● **Quoted text**

[start]

The short inscription blaming the Catholics for starting the Great Fire of London was added in 1681 as a result of the anti-Catholic feeling engendered by Titus Oates and the Popish Plot.

The Picture of London for 1810 dismissed this as ridiculous:
No rational being can entertain the notion, that the catholics, or any religious sect, could wilfully have perpetrated so horrible a deed as this pillar was intended to impute to them, nor can so much credit be given to human foresight, as for it to be concluded that a fire, which broke out in a single house, could upon this, rather than upon other occasions, have extended its ravages in so extraordinary a manner.5
Crosby’s guide agreed:
The inscription on the pedestal, imputing the calamity to the Papists, is now universally considered as unjust.6
The objectional lines were removed by order of the Court of Common Council dated 6 December 1830.

How many steps?

The Monument staircase from above from History of the Monument by C Welch (1893)
The Monument staircase from above
from History of the Monument by C Welch (1893)
The staircase from above at the Monument, London
The Monument staircase from above
When I visited the Monument in August 2017, the certificate I was given for completing the ascent stated that I had climbed the 311 steps up to the platform. However, in Old and New London, Wren’s son is quoted as reporting 345 steps:
Within is a large staircase of black marble, containing 345 steps 10½ inches broad and 6 inches risers.7
The Georgian guidebooks and Welch’s History of the Monument concur that there were 345 steps. I am perplexed as to what has happened to the other 34 steps. Has the staircase been rebuilt at some stage? Is the viewing platform lower now than it once was? I have been unable to find anything that explains why the number varies so greatly. Can anyone solve the mystery for me?

The Monument staircase from below from History of the Monument by C Welch (1893)
The Monument staircase from below
from History of the Monument by C Welch (1893)
The staircase from below at the Monument, London
The Monument staircase from below
A scientific laboratory

Old and New London wrote that the Monument
… was at first used by the members of the Royal Society for astronomical purposes, but was abandoned on account of its vibration being too great for the nicety required in their observations.8
A daring descent

The Original Picture of London (1829) wrote:
In September 1732, a sailor slid down a rope stretched from the gallery of the Monument to the Three Tuns Tavern in Gracechurch Street; and on the following day, a waterman's boy descended by the same rope into the street.9
The Monument c1720 from History of the Monument by C Welch (1893)
The Monument c1720 from
History of the Monument by C Welch (1893)
Lighting up the Monument

Old and New London wrote:
On June 15, 1825, the Monument was illuminated with portable gas, in commemoration of laying the first stone of New London Bridge. A lamp was placed at each of the loop-holes of the column, to give the idea of its being wreathed with flame; whilst two other series were placed on the edges of the gallery, to which the public were admitted during the evening.10
Fish Street Hill from the Monument from History of the Monument by C Welch (1893)
Fish Street Hill from the Monument from
History of the Monument by C Welch (1893)

[end]

● **Exercise instructions**
**1.** In the Monument passage, take the part that opens with the words containing "The staircase from below" and closes with "c1720 from History of the Monument by C Welch (1893)", and write it out again with "rope" replaced by "cable".
**2.** Answer these questions from the Monument passage.
(a) In what year was the inscription blaming the Catholics added?
(b) How many steps did the certificate from the August 2017 visit say had been climbed?
(c) On what date was the Monument illuminated with portable gas?
**3.** Continue the Monument passage from the point where it stops.
The data comes from a separate source, unrelated to the Monument passage.

● **Given data**
[start]

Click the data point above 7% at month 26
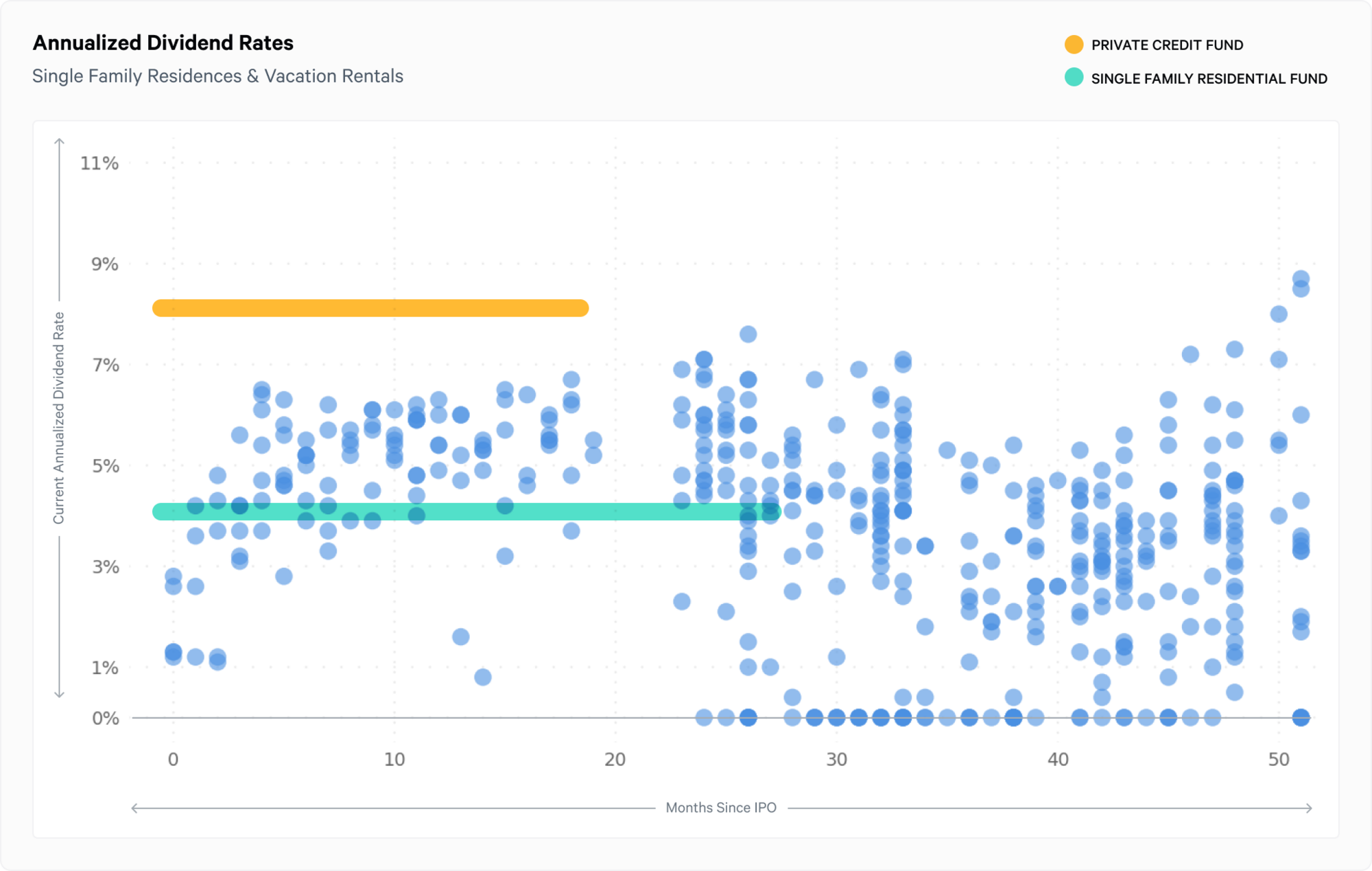1372x871 pixels. pyautogui.click(x=748, y=334)
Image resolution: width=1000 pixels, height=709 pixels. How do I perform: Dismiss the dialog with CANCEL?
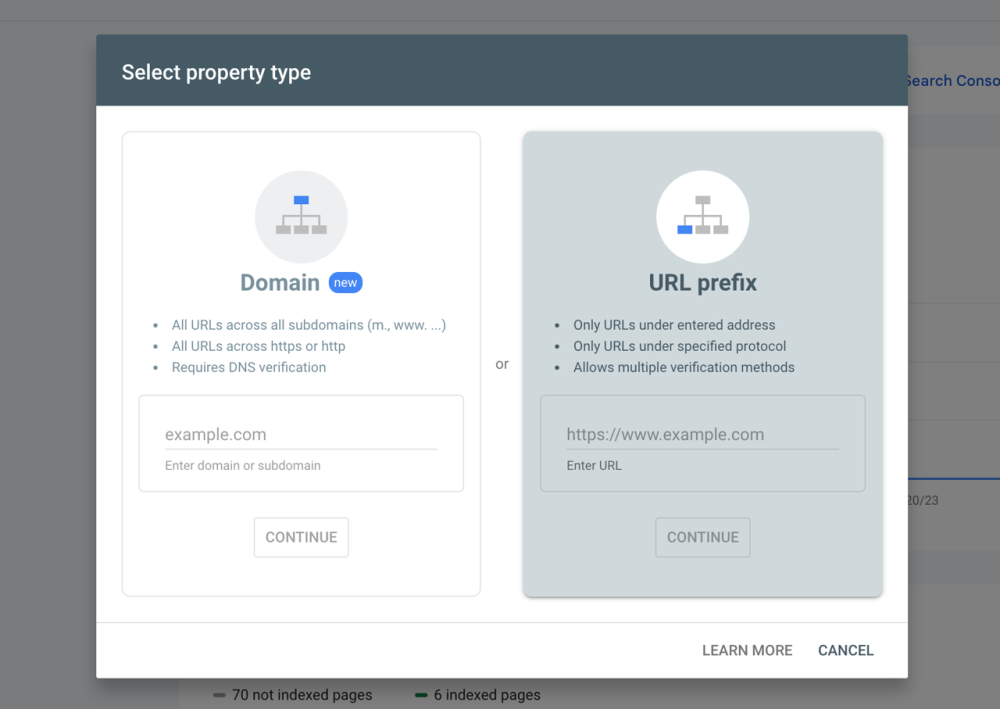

[end]

● **Task-by-task answers**
**1.**
The staircase from below at the Monument, London
The Monument staircase from below
A scientific laboratory

Old and New London wrote that the Monument
… was at first used by the members of the Royal Society for astronomical purposes, but was abandoned on account of its vibration being too great for the nicety required in their observations.8
A daring descent

The Original Picture of London (1829) wrote:
In September 1732, a sailor slid down a cable stretched from the gallery of the Monument to the Three Tuns Tavern in Gracechurch Street; and on the following day, a waterman's boy descended by the same cable into the street.9
The Monument c1720 from History of the Monument by C Welch (1893)

**2.**
(a) 1681
(b) 311
(c) June 15, 1825

**3.**
Signal tower

On 18 November 1852, four artillery men of the Royal Artillery were stationed on the Monument in order to pass signals from St Paul’s Cathedral to the Tower on the occasion of the funeral of the Duke of Wellington.

The introduction of the cage

In 1750, a dreadful accident occurred. A weaver named William Green leaned too far over the railings of the balcony to look at an eagle which was kept in a cage there and fell over the edge to his death.

During the years 1788 to 1842, six people committed suicide from the Monument, including Lyon Levi, a Jewish diamond merchant, on 18 January 1810. To prevent further tragedy, the building was temporarily closed in August 1842, and before it reopened, the gallery was enclosed with an iron cage.

The balcony or cage from History of the Monument by C Welch (1893)
The balcony or cage from
History of the Monument by C Welch (1893)
Renovations and restorations

The Monument has been renovated approximately every 100 years with the latest comprehensive restoration programme taking place in 2007-9. The stonework was cleaned and repaired, the urn re-gilded and a new gallery cage installed.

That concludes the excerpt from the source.